I ran into this limitation when attempting to define an abstract base class which accepted a generic type. While I somewhat understand the compiler needing to infer the type of the generic in order to generate appropriate code, however abstract classes should be treated as non-instantiatable code which sub-classes inherit from and implement the missing bits to make instantiatable. What struck me as odd about the error message, is it's coming from the scope of Foo (where the type of generic T should be known), but not Base (where the class variable @@foo is defined via the class_getter macro and given the type T?).

Example

abstract class Base(T)

  class_getter(foo : T?) { T.new(0) }

end

class Foo < Base(Int32)
end

p Foo.foo

Compiler Output

Showing last frame. Use --error-trace for full trace.

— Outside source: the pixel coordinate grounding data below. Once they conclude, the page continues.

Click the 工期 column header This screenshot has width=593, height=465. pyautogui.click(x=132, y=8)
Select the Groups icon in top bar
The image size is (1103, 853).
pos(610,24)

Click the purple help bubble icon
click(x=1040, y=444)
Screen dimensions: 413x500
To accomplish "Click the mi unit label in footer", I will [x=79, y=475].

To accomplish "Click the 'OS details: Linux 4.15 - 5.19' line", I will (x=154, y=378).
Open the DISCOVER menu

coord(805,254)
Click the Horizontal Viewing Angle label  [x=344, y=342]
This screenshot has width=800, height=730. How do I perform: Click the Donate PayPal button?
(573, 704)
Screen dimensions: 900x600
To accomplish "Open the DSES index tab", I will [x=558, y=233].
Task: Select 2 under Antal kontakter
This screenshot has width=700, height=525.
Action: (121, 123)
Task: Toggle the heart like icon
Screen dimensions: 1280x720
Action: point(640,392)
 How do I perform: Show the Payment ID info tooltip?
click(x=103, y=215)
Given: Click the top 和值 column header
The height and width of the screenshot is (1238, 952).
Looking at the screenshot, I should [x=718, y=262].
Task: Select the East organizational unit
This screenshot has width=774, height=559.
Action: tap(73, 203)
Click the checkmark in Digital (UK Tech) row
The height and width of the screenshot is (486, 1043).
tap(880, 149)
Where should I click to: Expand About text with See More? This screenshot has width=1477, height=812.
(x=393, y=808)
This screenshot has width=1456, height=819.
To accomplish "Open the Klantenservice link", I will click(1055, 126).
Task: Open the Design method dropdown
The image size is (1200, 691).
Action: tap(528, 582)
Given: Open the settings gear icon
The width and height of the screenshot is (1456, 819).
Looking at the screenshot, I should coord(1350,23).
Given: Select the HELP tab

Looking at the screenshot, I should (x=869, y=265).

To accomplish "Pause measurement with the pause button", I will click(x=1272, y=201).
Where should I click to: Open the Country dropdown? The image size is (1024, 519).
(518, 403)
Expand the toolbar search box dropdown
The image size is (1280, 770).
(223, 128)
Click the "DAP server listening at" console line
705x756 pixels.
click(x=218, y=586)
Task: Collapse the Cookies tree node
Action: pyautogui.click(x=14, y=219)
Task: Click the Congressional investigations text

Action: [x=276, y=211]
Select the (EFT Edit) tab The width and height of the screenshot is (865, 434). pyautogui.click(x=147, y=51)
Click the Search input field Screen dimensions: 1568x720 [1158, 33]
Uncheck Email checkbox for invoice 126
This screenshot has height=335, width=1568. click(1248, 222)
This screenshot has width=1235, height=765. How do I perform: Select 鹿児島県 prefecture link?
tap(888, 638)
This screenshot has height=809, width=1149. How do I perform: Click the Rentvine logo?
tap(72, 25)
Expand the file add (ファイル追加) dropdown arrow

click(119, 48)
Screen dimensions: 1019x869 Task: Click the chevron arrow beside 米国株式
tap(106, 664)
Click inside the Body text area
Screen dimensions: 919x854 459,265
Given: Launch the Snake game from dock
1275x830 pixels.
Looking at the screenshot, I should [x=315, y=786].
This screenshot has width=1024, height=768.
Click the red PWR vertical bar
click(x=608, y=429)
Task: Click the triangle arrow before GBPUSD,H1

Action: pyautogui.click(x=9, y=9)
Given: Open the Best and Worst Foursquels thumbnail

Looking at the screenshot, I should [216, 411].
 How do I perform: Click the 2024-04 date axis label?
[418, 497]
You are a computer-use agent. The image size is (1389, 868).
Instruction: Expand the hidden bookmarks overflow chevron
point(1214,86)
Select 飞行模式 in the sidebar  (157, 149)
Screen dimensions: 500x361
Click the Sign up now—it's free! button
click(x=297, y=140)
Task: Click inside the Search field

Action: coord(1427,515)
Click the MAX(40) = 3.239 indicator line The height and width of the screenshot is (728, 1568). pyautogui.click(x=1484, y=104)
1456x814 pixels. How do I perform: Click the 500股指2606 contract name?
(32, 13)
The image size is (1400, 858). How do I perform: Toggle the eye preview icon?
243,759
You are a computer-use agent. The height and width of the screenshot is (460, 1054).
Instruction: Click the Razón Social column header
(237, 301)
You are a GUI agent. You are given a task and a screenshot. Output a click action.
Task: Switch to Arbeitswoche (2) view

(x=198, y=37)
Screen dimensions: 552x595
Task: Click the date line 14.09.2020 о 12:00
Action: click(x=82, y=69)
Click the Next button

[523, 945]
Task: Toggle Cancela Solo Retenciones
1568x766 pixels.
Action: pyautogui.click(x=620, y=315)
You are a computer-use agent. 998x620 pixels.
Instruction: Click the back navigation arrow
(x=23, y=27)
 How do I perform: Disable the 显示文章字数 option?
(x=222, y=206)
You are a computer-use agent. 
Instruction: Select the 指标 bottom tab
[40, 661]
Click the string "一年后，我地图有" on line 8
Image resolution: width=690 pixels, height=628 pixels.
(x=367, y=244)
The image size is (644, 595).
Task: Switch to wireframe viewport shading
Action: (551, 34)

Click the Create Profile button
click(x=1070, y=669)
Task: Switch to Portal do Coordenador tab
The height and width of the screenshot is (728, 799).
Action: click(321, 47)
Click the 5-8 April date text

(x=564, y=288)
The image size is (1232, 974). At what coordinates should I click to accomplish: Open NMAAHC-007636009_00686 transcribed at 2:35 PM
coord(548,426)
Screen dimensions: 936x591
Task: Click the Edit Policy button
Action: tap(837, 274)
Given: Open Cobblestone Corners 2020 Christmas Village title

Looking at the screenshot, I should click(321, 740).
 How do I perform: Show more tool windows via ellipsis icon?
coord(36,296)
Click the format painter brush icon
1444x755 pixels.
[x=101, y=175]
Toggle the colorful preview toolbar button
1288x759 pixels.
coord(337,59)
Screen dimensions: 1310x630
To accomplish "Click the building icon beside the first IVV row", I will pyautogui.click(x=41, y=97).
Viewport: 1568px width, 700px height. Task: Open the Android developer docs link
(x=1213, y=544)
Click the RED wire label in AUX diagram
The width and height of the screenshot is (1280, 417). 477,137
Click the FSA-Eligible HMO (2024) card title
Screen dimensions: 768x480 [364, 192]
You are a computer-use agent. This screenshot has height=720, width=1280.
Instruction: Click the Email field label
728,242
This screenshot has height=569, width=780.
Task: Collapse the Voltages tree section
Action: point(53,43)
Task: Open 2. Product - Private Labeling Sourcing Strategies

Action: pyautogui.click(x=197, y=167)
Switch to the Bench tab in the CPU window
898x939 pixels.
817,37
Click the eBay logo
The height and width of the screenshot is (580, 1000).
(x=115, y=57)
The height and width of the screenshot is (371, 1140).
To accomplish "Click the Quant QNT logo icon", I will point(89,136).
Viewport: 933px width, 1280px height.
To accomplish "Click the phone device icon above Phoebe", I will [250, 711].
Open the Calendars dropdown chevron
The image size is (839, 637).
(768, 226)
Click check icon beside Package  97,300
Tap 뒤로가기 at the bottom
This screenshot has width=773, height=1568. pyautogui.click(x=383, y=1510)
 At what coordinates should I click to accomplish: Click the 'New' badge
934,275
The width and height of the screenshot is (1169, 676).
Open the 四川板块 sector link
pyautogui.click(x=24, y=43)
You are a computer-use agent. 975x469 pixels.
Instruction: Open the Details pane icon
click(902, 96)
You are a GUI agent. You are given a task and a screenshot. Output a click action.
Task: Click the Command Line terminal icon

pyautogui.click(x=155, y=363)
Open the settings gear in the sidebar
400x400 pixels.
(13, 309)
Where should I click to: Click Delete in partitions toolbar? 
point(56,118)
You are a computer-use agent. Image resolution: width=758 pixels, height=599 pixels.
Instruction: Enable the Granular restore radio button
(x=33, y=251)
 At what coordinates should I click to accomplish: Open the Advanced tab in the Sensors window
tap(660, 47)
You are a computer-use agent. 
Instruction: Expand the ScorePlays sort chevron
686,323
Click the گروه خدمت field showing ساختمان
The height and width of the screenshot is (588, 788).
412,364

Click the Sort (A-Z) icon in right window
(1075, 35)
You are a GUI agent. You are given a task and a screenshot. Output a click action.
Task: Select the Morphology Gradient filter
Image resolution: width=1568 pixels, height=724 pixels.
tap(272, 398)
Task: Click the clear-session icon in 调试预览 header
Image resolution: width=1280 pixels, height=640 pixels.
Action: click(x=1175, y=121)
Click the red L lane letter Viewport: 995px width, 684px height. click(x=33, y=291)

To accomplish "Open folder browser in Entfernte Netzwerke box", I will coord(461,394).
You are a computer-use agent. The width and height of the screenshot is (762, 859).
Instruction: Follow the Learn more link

There was a problem expanding macro 'class_getter'

Code in test.cr:3:3

 3 | class_getter(foo : T?) { T.new(0) }
     ^
Called macro defined in macro 'macro_140569709955712'

 1052 | macro class_getter(*names, &block)

Which expanded to:

 >  8 | 
 >  9 |           def self.foo
 > 10 |             if (value = @@foo).nil?
                                ^
Error: can't infer the type of class variable '@@foo' of Foo

The type of a class variable, if not declared explicitly with
`@@foo : Type`, is inferred from assignments to it across
the whole program.

The assignments must look like this:

  1. `@@foo = 1` (or other literals), inferred to the literal's type
  2. `@@foo = Type.new`, type is inferred to be Type
  3. `@@foo = Type.method`, where `method` has a return type
     annotation, type is inferred from it
  4. `@@foo = arg`, with 'arg' being a method argument with a
     type restriction 'Type', type is inferred to be Type
  5. `@@foo = arg`, with 'arg' being a method argument with a
     default value, type is inferred using rules 1, 2 and 3 from it
  6. `@@foo = uninitialized Type`, type is inferred to be Type
  7. `@@foo = LibSome.func`, and `LibSome` is a `lib`, type
     is inferred from that fun.
  8. `LibSome.func(out @@foo)`, and `LibSome` is a `lib`, type
     is inferred from that fun argument.

Other assignments have no effect on its type.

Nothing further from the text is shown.